▶ _Task item_: Reproduce the records word for word, from the first line to the line containing "Screen dimensions: 1920x1080".

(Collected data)
= Beginning of Section =

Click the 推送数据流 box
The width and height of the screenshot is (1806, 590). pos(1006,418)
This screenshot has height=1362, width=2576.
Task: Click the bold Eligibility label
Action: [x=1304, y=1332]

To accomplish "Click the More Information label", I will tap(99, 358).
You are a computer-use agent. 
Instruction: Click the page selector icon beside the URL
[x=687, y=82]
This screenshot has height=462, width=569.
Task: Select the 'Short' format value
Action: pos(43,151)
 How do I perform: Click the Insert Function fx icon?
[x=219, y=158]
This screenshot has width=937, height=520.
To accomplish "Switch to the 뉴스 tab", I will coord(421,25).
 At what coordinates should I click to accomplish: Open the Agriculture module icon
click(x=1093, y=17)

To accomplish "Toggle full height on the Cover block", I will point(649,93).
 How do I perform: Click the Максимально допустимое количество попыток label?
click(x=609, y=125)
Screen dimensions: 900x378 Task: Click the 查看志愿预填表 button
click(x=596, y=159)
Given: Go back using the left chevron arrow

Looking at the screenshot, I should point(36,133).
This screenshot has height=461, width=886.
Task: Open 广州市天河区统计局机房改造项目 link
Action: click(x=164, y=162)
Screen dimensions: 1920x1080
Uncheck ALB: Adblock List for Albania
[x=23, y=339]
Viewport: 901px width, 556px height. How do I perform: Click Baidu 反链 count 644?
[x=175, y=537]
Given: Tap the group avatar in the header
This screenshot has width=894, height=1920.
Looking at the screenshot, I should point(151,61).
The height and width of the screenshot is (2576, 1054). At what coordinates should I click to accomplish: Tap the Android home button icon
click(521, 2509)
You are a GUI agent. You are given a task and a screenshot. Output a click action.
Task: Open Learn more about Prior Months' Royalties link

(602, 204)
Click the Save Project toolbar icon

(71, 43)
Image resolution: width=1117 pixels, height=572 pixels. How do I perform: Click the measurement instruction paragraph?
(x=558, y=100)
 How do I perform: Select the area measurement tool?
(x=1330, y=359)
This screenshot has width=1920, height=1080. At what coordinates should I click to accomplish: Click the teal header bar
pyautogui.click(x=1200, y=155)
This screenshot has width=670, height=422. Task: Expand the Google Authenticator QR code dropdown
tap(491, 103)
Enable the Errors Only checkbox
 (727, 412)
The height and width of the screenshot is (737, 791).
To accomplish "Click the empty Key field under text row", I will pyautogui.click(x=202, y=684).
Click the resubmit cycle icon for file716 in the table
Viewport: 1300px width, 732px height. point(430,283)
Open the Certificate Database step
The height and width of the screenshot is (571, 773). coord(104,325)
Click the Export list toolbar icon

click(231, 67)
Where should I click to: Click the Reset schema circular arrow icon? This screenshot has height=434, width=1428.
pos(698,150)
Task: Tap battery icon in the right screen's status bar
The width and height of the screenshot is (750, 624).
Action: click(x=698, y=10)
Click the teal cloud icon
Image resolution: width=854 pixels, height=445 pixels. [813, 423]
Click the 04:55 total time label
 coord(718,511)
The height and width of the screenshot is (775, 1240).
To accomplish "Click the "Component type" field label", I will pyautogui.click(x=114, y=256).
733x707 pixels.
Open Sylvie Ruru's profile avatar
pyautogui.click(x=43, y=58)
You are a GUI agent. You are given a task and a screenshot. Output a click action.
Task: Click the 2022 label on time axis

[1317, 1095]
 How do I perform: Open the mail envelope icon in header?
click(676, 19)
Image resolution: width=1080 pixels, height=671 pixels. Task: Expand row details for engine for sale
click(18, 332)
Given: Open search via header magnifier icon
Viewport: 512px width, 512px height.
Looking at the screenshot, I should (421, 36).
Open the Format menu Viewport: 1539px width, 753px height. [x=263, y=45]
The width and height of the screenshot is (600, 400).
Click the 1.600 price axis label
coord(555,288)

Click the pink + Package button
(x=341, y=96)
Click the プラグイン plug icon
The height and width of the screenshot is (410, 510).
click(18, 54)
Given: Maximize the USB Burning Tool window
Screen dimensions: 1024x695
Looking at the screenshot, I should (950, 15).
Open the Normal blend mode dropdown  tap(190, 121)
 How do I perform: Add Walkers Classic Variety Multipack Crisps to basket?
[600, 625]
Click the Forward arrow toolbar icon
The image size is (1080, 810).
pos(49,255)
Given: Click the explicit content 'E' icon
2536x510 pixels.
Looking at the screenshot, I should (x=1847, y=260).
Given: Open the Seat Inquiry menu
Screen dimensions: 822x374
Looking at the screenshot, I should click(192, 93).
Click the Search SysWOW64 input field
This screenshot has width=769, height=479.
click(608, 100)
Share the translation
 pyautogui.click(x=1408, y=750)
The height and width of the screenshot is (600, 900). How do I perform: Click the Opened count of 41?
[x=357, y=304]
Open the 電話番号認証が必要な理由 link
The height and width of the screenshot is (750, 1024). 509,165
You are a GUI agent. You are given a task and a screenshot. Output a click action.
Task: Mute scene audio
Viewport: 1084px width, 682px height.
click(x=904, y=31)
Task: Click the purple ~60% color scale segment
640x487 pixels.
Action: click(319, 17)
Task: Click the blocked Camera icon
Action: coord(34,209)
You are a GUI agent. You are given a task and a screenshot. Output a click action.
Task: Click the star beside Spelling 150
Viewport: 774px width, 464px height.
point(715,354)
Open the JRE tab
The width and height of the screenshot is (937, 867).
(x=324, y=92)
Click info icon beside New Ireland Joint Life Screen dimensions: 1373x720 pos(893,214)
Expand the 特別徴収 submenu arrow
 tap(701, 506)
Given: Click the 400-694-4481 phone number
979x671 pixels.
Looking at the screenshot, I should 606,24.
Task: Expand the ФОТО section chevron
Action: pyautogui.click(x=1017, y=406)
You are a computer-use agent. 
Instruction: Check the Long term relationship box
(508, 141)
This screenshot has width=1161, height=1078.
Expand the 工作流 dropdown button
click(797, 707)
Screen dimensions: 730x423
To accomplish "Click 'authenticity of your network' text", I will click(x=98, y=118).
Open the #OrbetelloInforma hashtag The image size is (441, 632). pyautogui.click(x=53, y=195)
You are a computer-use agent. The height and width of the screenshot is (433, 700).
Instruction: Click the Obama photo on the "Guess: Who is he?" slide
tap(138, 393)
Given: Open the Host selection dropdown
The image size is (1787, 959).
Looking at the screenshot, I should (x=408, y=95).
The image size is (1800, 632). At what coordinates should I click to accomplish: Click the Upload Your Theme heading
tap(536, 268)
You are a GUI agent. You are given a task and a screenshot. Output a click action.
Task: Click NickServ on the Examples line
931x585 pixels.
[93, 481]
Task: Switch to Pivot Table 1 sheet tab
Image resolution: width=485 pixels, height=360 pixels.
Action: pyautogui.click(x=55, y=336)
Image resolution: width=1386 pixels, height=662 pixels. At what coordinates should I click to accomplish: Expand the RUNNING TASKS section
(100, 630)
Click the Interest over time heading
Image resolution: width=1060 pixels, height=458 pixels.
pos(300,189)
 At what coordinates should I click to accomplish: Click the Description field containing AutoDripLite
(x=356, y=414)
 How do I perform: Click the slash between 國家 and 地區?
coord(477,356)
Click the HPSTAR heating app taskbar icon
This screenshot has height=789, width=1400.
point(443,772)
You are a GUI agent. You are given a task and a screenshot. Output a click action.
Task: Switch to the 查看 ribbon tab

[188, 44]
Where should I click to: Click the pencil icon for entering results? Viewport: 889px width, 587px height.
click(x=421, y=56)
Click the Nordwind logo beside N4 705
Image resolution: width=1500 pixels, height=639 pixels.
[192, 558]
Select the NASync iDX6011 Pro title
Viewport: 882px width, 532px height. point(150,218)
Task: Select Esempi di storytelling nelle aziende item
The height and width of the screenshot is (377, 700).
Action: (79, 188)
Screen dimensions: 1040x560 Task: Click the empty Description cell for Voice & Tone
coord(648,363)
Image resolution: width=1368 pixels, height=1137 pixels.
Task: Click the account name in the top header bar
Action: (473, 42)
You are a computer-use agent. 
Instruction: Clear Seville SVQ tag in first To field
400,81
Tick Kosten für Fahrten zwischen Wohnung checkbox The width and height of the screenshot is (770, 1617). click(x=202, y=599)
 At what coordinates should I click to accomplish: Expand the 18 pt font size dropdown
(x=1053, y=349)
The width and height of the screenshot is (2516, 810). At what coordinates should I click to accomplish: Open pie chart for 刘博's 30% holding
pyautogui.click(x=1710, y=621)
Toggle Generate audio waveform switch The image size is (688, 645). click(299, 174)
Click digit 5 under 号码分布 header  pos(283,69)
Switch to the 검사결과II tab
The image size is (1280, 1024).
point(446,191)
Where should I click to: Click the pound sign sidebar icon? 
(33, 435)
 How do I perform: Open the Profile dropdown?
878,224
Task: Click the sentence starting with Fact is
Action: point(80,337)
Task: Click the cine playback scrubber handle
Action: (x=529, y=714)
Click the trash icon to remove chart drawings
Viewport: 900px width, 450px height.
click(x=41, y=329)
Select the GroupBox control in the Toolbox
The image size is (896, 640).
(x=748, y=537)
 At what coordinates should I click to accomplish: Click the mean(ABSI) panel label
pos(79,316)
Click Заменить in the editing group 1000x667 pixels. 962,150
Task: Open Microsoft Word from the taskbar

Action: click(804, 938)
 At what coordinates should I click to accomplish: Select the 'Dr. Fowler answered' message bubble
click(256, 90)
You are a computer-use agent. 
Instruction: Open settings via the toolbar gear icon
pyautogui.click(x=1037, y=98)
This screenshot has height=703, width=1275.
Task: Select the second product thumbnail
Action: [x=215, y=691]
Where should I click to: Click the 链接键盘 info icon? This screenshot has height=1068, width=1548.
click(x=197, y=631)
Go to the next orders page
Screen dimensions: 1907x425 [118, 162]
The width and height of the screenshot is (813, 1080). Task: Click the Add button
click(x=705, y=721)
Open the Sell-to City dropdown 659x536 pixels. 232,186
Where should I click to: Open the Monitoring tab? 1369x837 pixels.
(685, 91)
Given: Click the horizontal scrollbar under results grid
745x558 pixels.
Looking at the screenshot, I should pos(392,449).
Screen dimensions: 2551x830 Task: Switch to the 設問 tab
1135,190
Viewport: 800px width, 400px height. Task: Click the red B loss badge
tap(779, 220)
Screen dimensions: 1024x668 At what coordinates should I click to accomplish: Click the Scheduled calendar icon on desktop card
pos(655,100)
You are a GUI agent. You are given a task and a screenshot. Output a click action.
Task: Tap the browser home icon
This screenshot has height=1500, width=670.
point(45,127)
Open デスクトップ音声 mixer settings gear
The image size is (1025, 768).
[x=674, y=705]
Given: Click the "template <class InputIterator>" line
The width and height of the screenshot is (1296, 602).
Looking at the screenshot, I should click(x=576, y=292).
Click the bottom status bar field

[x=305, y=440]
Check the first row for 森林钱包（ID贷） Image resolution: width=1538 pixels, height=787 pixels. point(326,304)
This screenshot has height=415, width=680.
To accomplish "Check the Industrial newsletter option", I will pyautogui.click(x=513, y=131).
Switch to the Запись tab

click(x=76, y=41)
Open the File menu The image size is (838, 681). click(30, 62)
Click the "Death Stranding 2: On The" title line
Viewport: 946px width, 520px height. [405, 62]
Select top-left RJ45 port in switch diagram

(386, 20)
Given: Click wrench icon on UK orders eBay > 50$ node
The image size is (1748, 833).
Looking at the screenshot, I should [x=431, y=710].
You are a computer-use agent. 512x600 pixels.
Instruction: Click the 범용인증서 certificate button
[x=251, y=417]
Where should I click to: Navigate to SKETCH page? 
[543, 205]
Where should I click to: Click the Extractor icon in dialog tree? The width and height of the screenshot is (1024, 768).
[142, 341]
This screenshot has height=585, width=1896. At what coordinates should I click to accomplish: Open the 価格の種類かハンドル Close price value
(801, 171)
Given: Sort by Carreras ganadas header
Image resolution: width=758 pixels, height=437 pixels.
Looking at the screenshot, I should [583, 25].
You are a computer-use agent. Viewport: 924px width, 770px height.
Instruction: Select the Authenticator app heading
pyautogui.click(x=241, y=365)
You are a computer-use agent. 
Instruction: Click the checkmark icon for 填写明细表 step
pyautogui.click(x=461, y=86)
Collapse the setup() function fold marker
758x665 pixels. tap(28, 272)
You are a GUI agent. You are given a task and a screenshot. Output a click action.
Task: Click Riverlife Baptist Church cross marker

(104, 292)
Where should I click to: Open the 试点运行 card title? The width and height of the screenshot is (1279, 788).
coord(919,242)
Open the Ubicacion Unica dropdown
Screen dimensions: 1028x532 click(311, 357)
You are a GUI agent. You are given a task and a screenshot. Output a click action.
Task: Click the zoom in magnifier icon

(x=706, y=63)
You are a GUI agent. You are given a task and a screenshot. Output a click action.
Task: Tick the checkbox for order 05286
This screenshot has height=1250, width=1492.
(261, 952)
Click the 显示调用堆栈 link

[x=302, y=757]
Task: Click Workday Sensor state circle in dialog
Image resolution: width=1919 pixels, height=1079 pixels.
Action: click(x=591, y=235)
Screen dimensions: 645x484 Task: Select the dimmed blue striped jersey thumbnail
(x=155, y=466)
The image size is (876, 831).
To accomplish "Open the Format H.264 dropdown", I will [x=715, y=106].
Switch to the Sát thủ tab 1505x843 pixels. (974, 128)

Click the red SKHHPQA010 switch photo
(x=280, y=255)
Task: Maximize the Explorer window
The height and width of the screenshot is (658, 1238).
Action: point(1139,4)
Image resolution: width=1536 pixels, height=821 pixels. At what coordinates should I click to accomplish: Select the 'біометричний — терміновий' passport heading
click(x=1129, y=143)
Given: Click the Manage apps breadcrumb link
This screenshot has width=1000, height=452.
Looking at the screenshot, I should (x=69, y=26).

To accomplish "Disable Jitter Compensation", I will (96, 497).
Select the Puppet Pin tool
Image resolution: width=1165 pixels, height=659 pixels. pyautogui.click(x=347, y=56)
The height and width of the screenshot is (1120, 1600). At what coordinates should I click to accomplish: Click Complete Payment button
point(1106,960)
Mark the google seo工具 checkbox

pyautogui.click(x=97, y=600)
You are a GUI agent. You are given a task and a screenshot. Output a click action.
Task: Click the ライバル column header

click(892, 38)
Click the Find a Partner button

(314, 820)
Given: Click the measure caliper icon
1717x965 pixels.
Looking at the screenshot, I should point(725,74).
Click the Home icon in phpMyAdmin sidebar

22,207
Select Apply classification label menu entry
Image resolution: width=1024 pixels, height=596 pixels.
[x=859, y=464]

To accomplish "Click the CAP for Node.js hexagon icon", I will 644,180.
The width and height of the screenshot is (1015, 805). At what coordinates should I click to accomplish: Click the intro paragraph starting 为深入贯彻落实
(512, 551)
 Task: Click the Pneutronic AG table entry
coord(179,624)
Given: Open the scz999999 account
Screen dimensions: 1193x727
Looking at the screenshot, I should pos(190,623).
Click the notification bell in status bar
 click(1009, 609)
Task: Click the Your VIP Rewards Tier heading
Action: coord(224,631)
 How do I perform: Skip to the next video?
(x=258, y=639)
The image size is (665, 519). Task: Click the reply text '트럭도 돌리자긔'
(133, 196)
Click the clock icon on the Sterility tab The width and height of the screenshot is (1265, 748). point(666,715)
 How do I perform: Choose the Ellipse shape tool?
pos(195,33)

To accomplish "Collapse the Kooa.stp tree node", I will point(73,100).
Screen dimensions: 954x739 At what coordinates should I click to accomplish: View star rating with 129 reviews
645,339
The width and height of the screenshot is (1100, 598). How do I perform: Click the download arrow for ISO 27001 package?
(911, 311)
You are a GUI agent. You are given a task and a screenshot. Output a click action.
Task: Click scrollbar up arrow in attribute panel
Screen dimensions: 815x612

= End of Section =

▶ _Solution to this problem_:
Click the 推送数据流 box
The width and height of the screenshot is (1806, 590). pos(1006,418)
This screenshot has height=1362, width=2576.
Task: Click the bold Eligibility label
Action: [x=1304, y=1332]

To accomplish "Click the More Information label", I will tap(99, 358).
You are a computer-use agent. 
Instruction: Click the page selector icon beside the URL
[x=687, y=82]
This screenshot has height=462, width=569.
Task: Select the 'Short' format value
Action: pos(43,151)
 How do I perform: Click the Insert Function fx icon?
[x=219, y=158]
This screenshot has width=937, height=520.
To accomplish "Switch to the 뉴스 tab", I will coord(421,25).
 At what coordinates should I click to accomplish: Open the Agriculture module icon
click(x=1093, y=17)

To accomplish "Toggle full height on the Cover block", I will point(649,93).
 How do I perform: Click the Максимально допустимое количество попыток label?
click(x=609, y=125)
Screen dimensions: 900x378 Task: Click the 查看志愿预填表 button
click(x=596, y=159)
Given: Go back using the left chevron arrow

Looking at the screenshot, I should point(36,133).
This screenshot has height=461, width=886.
Task: Open 广州市天河区统计局机房改造项目 link
Action: click(x=164, y=162)
Screen dimensions: 1920x1080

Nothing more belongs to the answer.